━━ Rows

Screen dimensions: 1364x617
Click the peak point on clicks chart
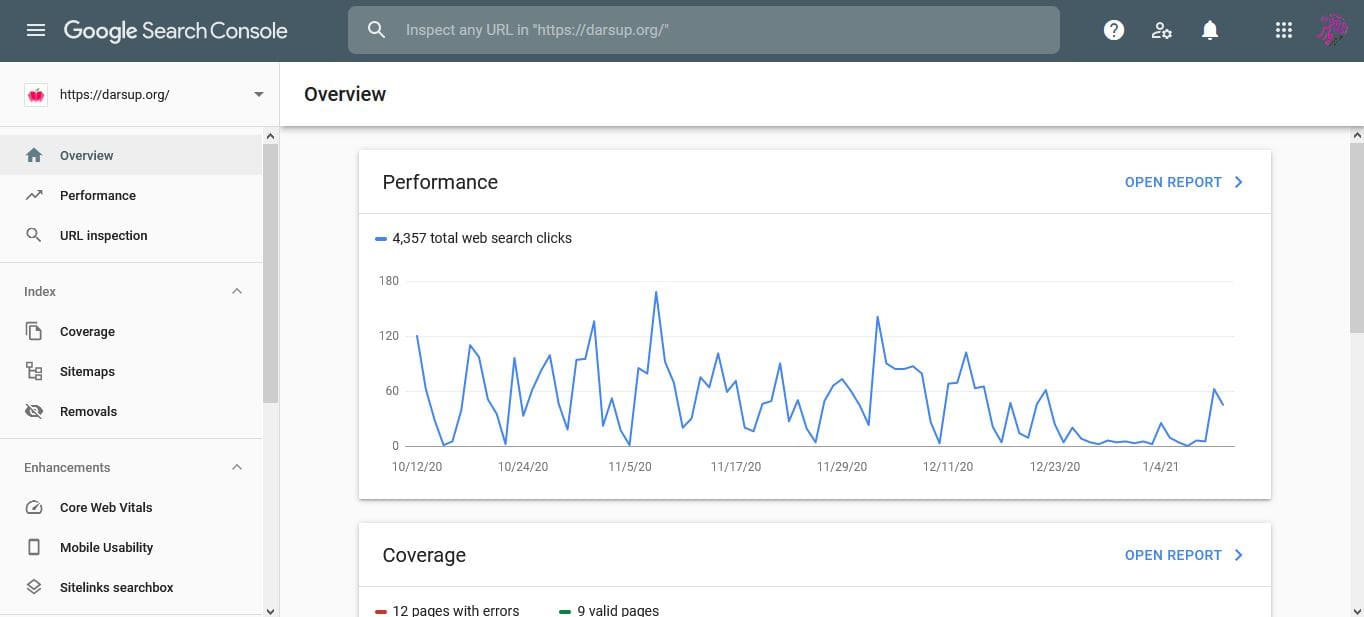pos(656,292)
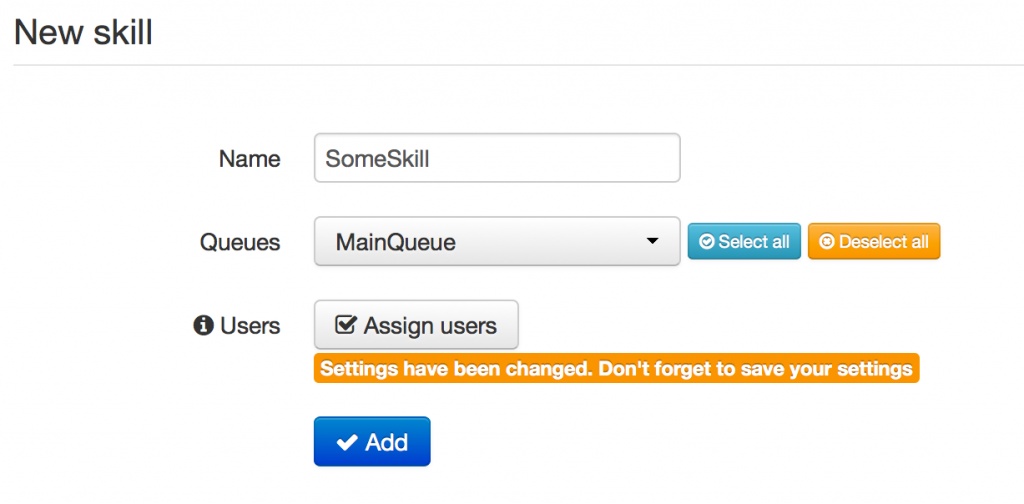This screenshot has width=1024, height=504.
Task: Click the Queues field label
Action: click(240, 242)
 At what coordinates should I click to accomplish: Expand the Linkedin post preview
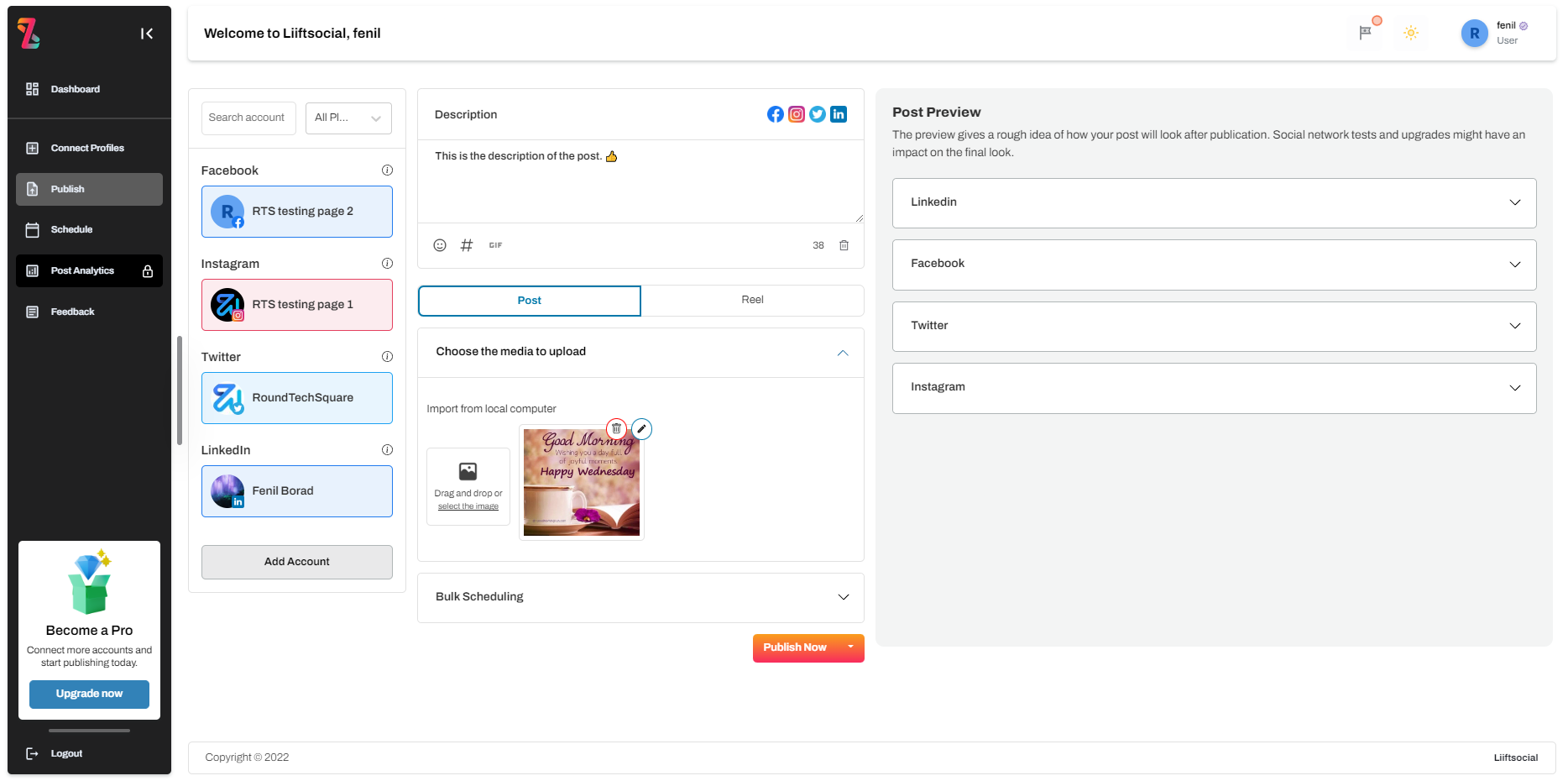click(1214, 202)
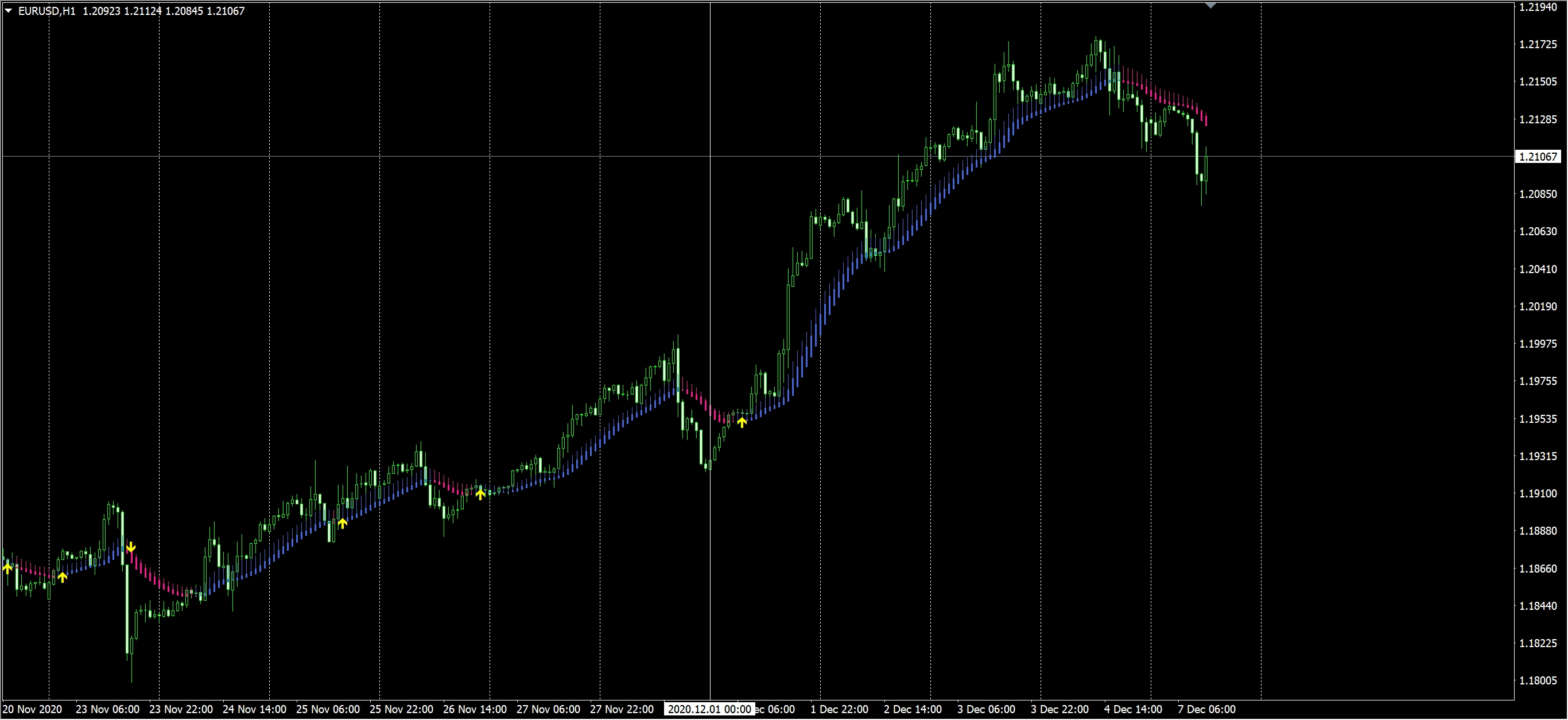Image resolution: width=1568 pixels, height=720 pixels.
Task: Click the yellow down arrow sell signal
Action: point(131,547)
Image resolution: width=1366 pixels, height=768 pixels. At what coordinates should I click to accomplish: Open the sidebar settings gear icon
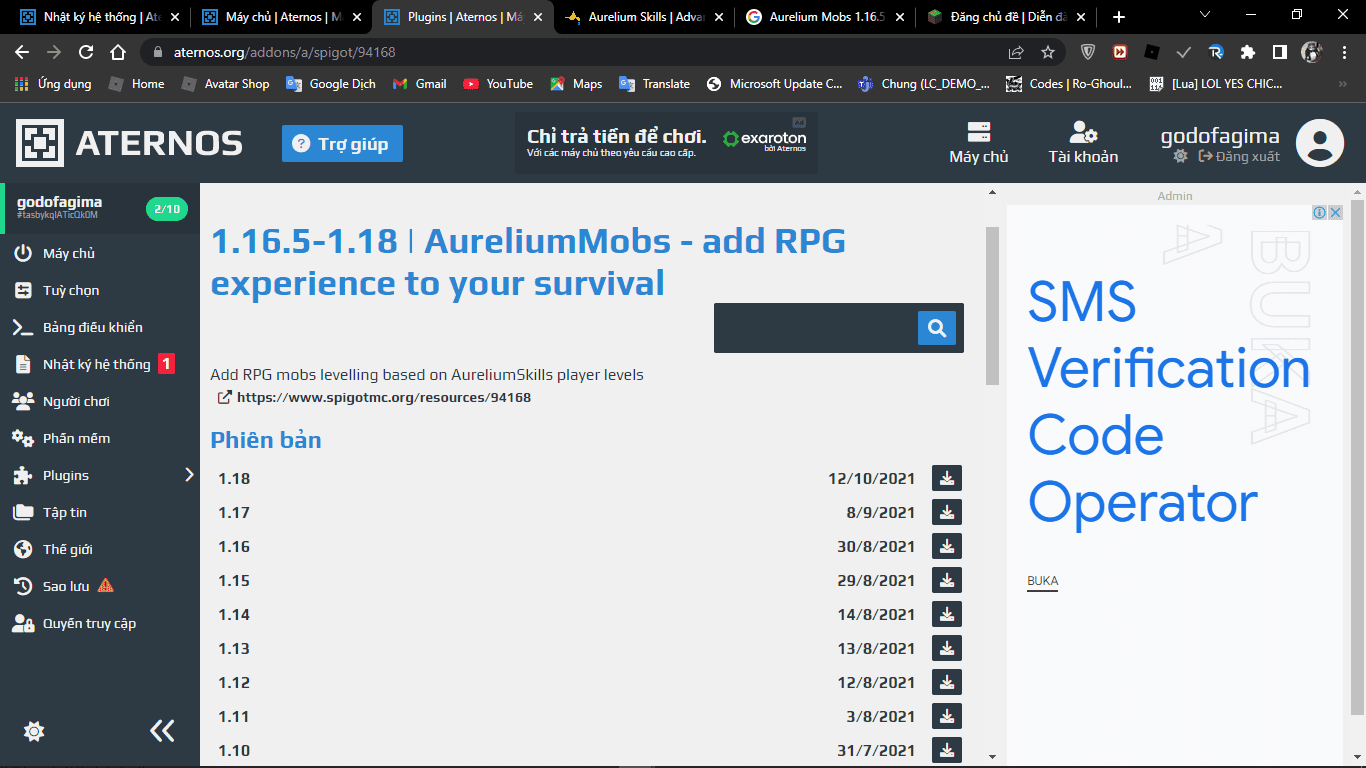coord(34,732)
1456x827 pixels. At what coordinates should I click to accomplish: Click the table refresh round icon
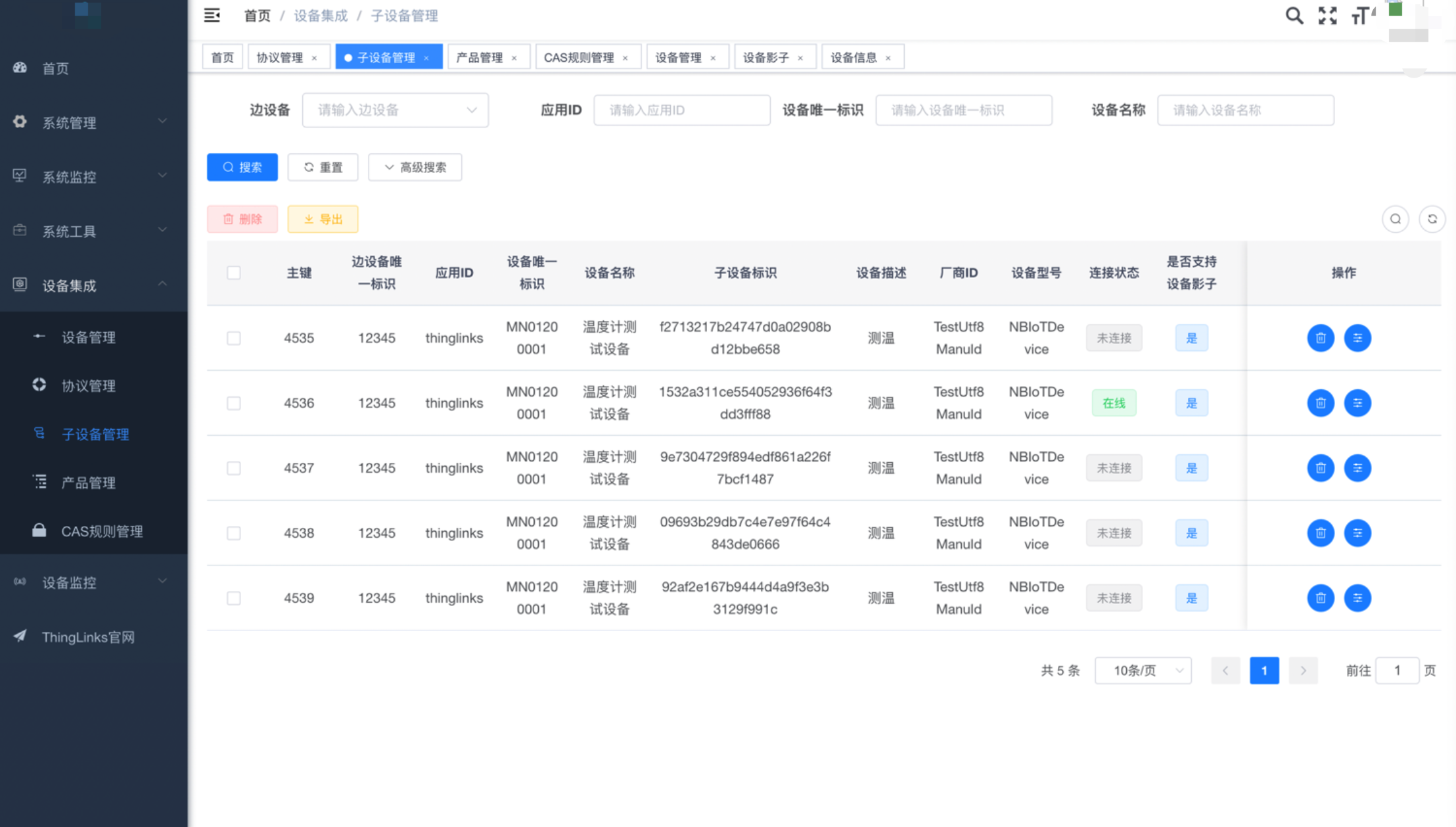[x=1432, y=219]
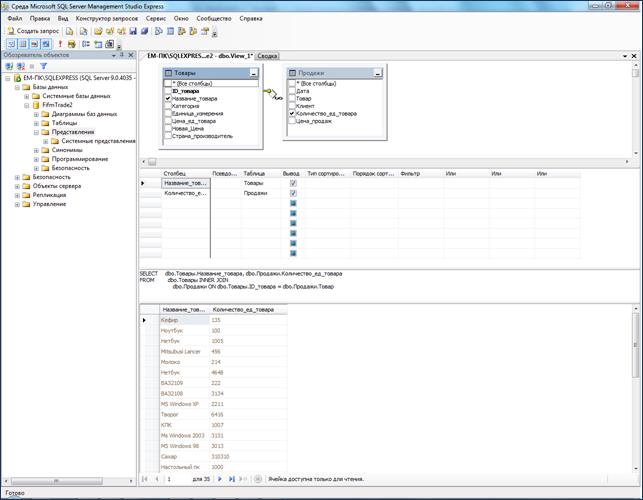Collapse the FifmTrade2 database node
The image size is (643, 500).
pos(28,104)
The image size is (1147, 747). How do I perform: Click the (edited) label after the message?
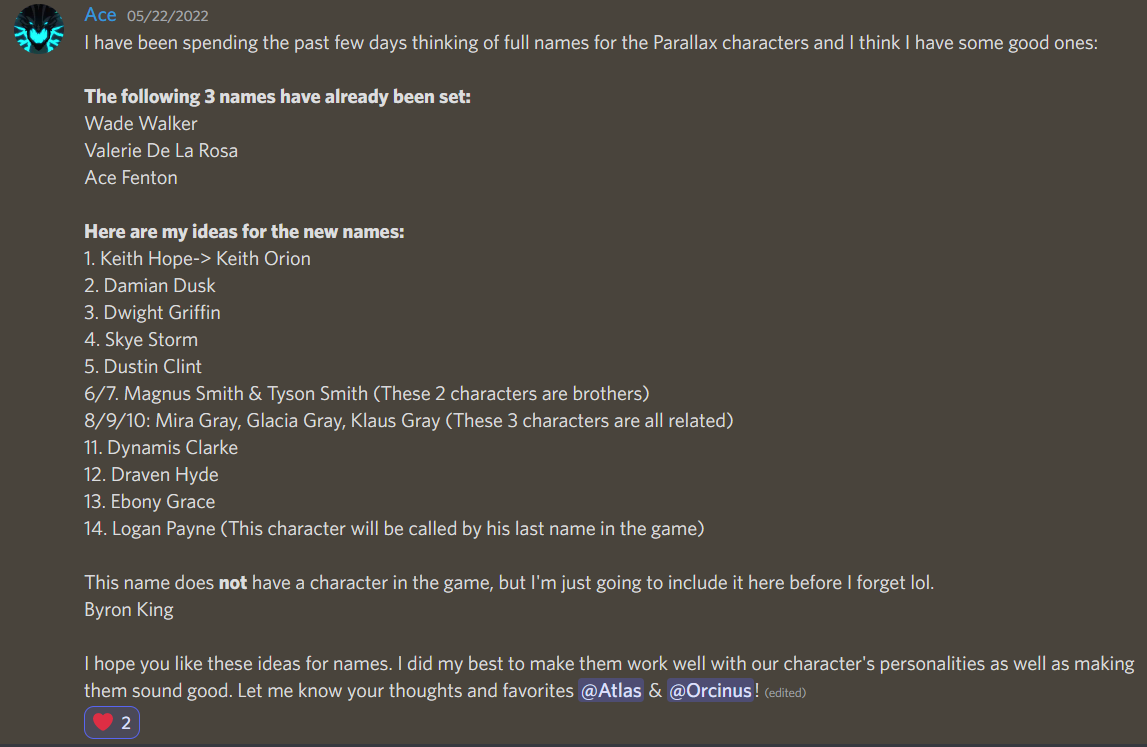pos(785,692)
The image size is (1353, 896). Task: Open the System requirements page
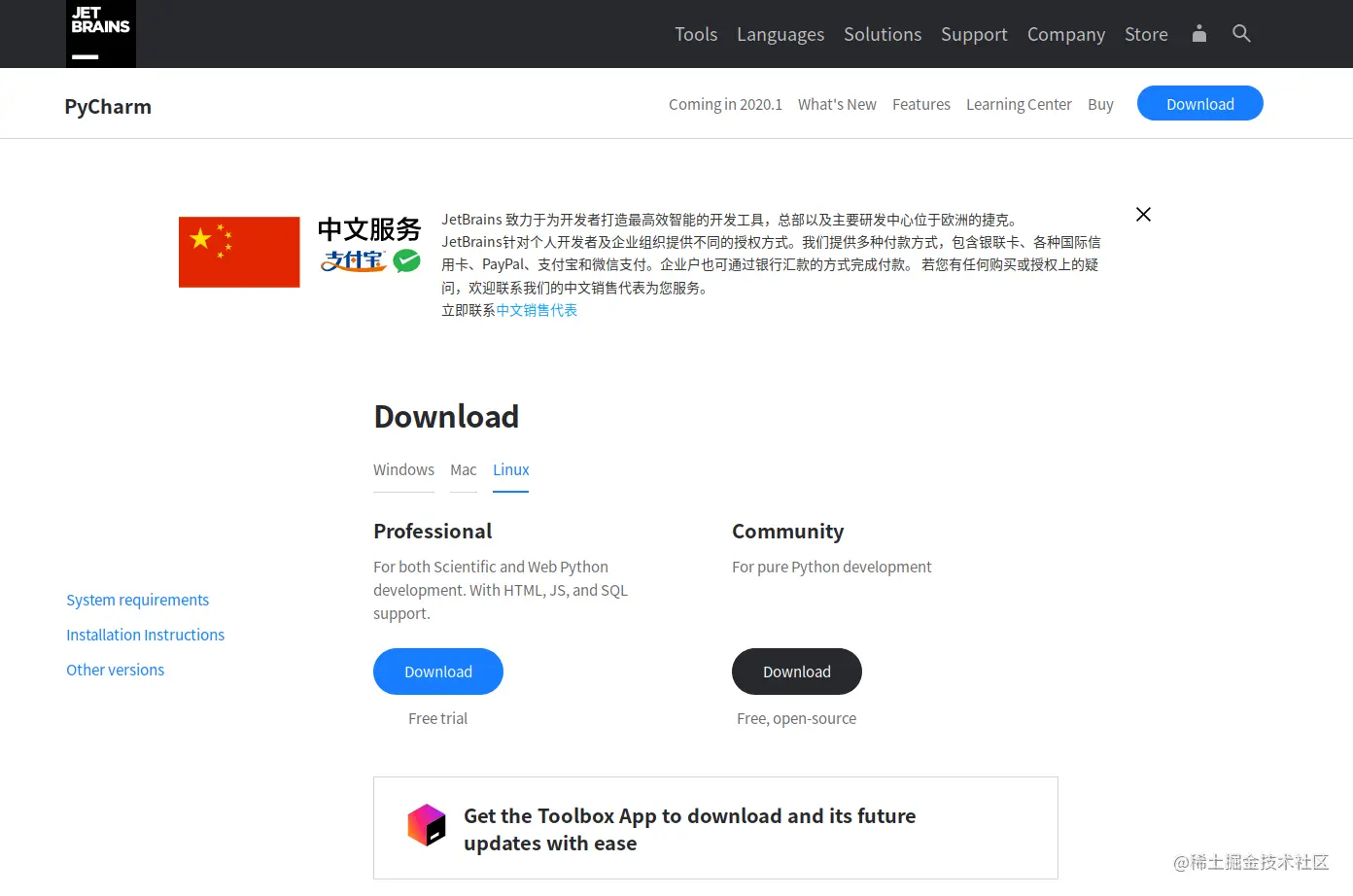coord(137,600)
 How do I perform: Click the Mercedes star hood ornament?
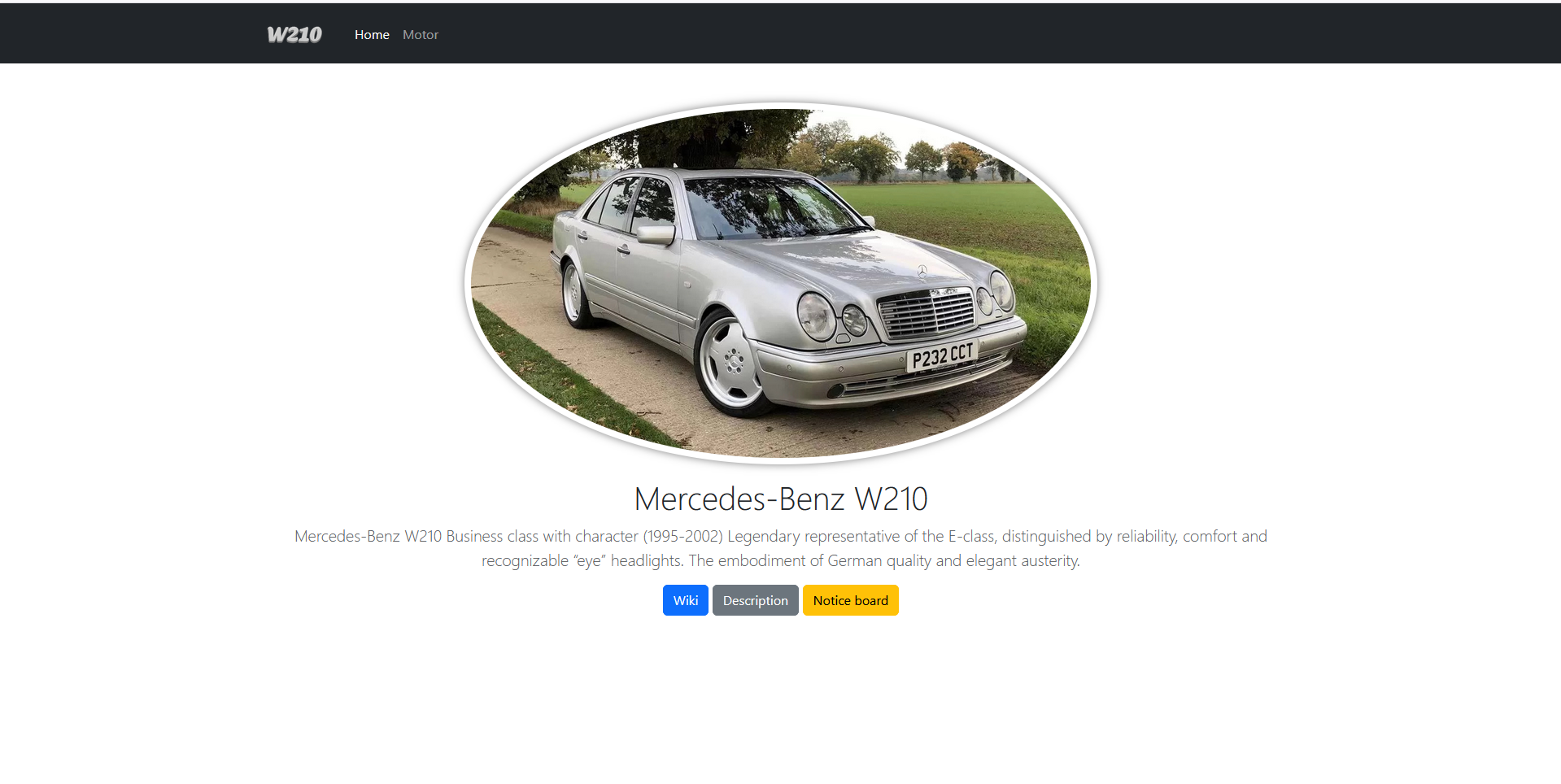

━━━━

| Do this |
Update the rows above by replacing "How do I perform" with "How can I do" and leaving everything else unchanged. Omit the pictures from your answer.

| Solution to this task |
Screen dimensions: 1364x617
Click the peak point on clicks chart
pos(656,292)
This screenshot has width=1024, height=504.
Task: Click the Queues field label
Action: click(240, 242)
 At what coordinates should I click to accomplish: Expand the Linkedin post preview
click(1214, 202)
Image resolution: width=1568 pixels, height=720 pixels.
Task: Click the yellow down arrow sell signal
Action: point(131,547)
Image resolution: width=1366 pixels, height=768 pixels. At what coordinates should I click to accomplish: Open the sidebar settings gear icon
coord(34,732)
1456x827 pixels. At what coordinates should I click to accomplish: Click the table refresh round icon
[x=1432, y=219]
Collapse the FifmTrade2 database node
The image size is (643, 500).
pos(28,104)
The image size is (1147, 747). How can I do: Click the (edited) label after the message?
pos(785,692)
The image size is (1353, 896). Task: Open the System requirements page
coord(137,600)
 How can I do: Click the Mercedes star hood ornament?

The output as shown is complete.